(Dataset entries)

━━━━━━━━━━━━━━━━

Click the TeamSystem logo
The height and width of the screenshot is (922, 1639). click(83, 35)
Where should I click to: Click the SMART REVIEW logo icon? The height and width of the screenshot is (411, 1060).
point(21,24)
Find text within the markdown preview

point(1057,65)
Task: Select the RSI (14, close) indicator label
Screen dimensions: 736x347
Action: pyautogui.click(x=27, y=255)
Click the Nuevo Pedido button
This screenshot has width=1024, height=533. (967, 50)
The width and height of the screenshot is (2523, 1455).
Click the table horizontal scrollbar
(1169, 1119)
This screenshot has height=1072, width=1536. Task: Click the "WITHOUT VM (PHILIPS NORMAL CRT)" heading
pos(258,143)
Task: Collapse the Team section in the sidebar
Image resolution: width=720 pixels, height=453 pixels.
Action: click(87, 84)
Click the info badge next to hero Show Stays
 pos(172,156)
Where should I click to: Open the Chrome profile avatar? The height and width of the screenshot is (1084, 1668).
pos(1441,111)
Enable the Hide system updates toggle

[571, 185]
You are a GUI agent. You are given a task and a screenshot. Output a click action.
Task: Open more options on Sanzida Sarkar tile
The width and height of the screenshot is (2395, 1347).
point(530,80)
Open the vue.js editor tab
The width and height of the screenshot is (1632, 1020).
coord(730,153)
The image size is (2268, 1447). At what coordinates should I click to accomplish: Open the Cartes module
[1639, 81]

━━━━━━━━━━━━━━━━

* _WHAT THE TASK REQUIRES_
Give back, unchanged, the line that holds "Click the info badge next to hero Show Stays" along with all lines after it through the last line above.

* _ANSWER TO THIS PROBLEM_
Click the info badge next to hero Show Stays
 pos(172,156)
Where should I click to: Open the Chrome profile avatar? The height and width of the screenshot is (1084, 1668).
pos(1441,111)
Enable the Hide system updates toggle

[571, 185]
You are a GUI agent. You are given a task and a screenshot. Output a click action.
Task: Open more options on Sanzida Sarkar tile
The width and height of the screenshot is (2395, 1347).
point(530,80)
Open the vue.js editor tab
The width and height of the screenshot is (1632, 1020).
coord(730,153)
The image size is (2268, 1447). At what coordinates should I click to accomplish: Open the Cartes module
[1639, 81]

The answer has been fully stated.